Any pics,or test threads on them f3?


----------



## urban1026835 (Sep 20, 2014)

over at the farm there is a MASSIVE grow along going on where everyone is doing a sort of side by side ith some pretty big numbers being run @genuity


----------



## TonightYou (Sep 20, 2014)

kgp said:


> What you guys fail to realize is that this is a worked line. He spent several years selecting to make this f3.
> 
> Name other breeders hat actually work there line? Bet you could fit them on one hand.
> 
> ...


You raise a good point, very few breeders work lines. I can only think of a handful that do in-lining. I think Moondawg actually is cheaper as Mosca offers a similar cross (F1), plus its an F2.


----------



## akhiymjames (Sep 20, 2014)

Kgp hit the nail on the head. Had forgot about about them being worked.
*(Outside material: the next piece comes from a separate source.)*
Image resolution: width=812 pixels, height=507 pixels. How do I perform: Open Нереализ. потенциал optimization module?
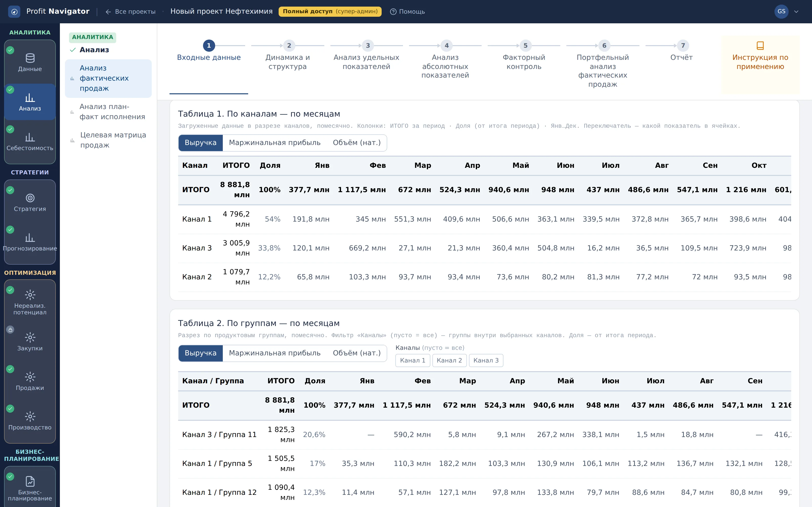(30, 302)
I wish more of the top breeders would do this but I think lots of breeders don't work the lines as people are into pheno hunting and finding gems themselves instead of having one pheno chosen for them and worked


----------



## TonightYou (Sep 20, 2014)

akhiymjames said:


> Kgp hit the nail on the head. Had forgot about about them being worked. I wish more of the top breeders would do this but I think lots of breeders don't work the lines as people are into pheno hunting and finding gems themselves instead of having one pheno chosen for them and worked


Some people like the pheno hunt, but wouldn't it be great to have beans that are relatively similar, having locked down traits, slight variations, and predictability within a pack?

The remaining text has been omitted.